Investo, an independent fund manager specializing in Exchange Traded Funds (ETFs), announced a BRL 15 million Seed round to start operations in Brazil. The funds were raised from angel investors from the Harvard ecosystem, among them Rene Kern, former advisor of the BM&FBovespa and director of General Atlantic. The newly raised capital will be invested in the operation’s infrastructure, which will be officially launched in Brazil in the coming weeks.
According to the Investo founders, Cauê Mançanares, Silvio Junqueira and Gabriel Lansac, fintech‘s proposal is to “turn Brazilians into a global investor” through its platform, with products that enable investments abroad in a simplified and low-cost way. Fintech‘s flagship is the Exchange Traded Funds (ETFs), investment funds that represent international companies, traded on the stock exchange, with any brokerage firm and investments starting at BRL 10.
Investo’s entire operation will be carried out on B3, with the offer of products listed on the American stock exchange and made available on the Brazilian stock exchange. Investo expects to end 2021 with twelve ETFs listed on B3 and 200,000 investors in its customer base. Investo already has a partnership with Easynvest by Nubank, Credit Suisse, Inter and Banco Modal.

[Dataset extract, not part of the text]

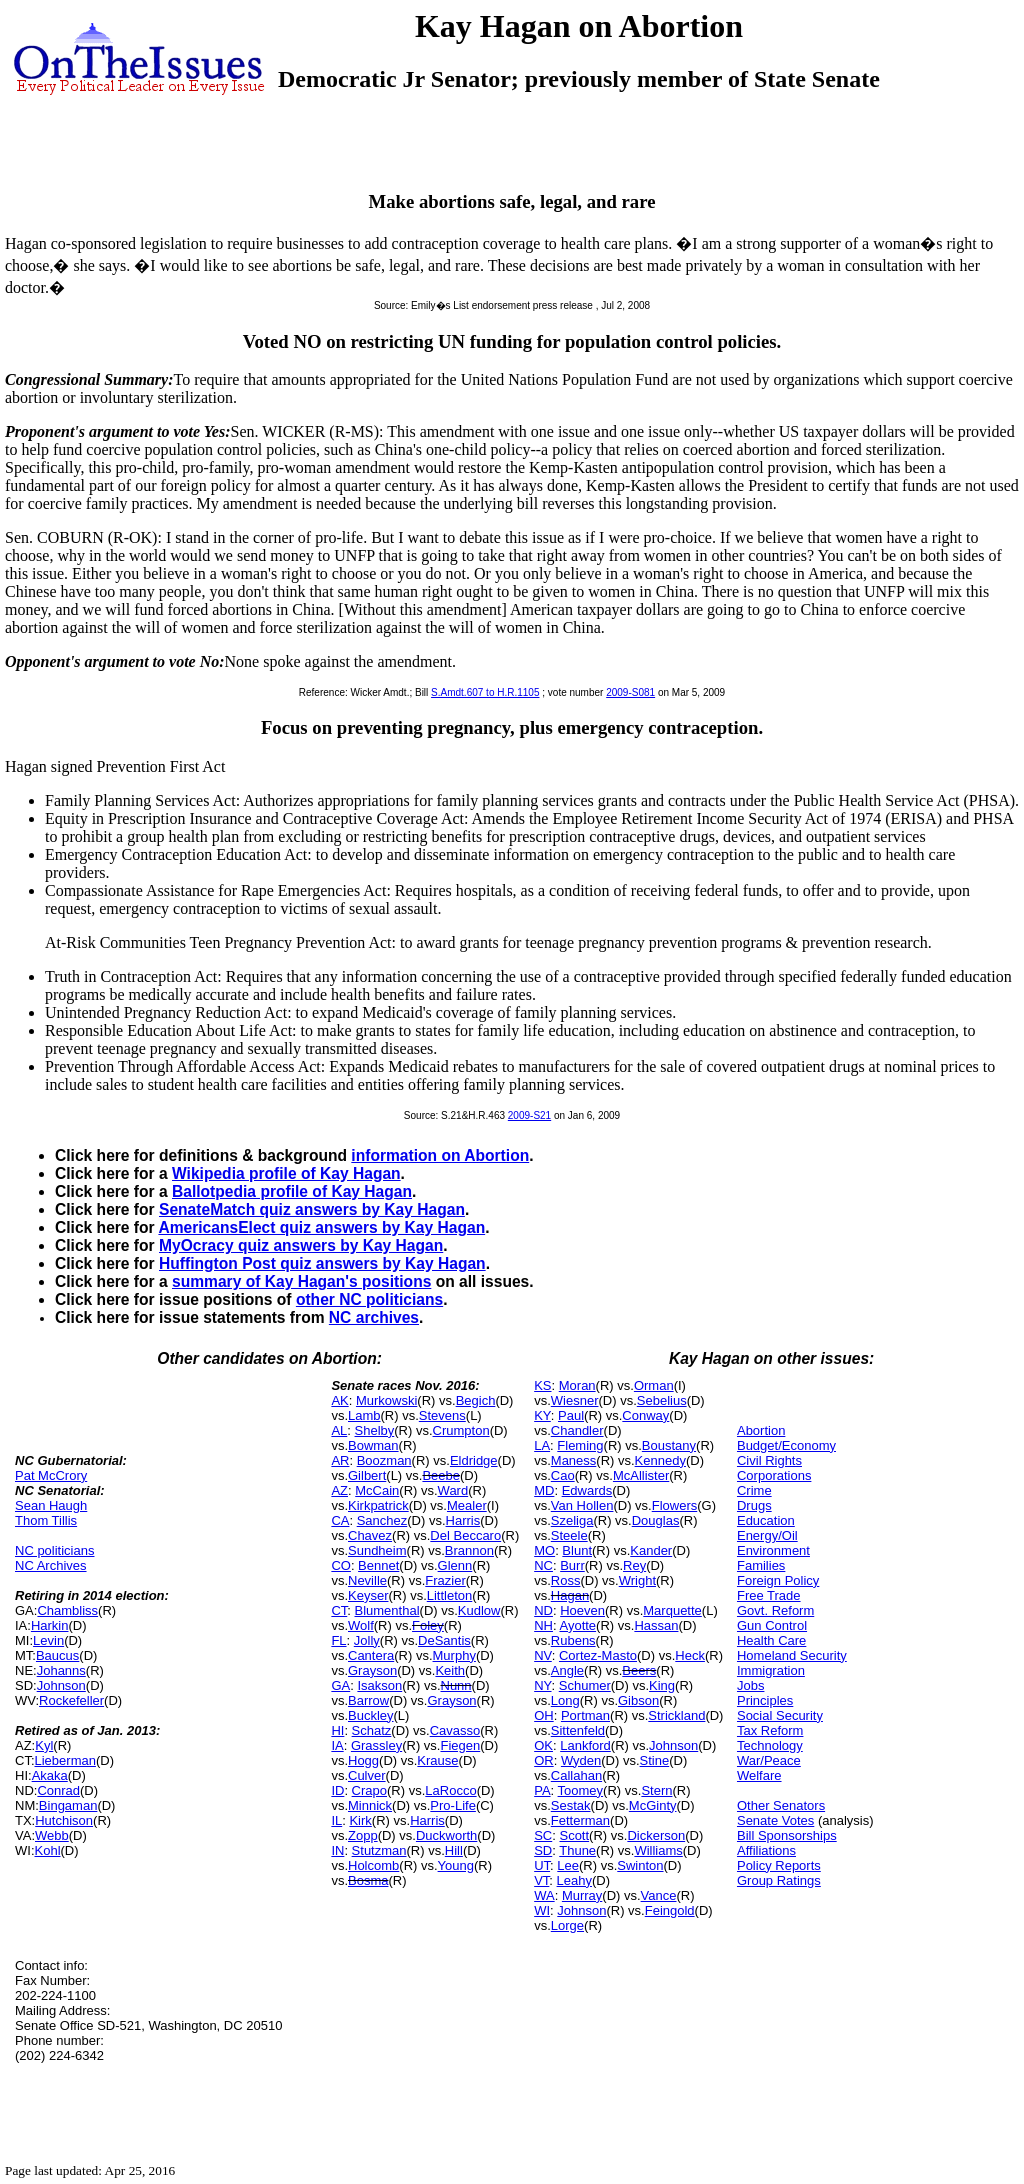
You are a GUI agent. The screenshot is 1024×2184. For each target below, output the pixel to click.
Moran (577, 1385)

Investo was founded in March 2020 and over the past year has worked with regulatory bodies in Brazil to structure the operation while negotiating the Seed round with investors. According to Mançanares, Investo’s CEO, when looking for investors, the company looked for professionals with experience in implementing ETFs in other countries and in the international capital market, adding expertise to the investment.
“The financial market is a sector with strong regulation and requires extreme solidity from companies that decide to operate in the sector. It is not feasible to create a startup and believe that it will be able to provide innovative and quality financial services, it is necessary to have the resilience of processes, staff and infrastructure and this requires investments and a lot of studies”, said Mançanares.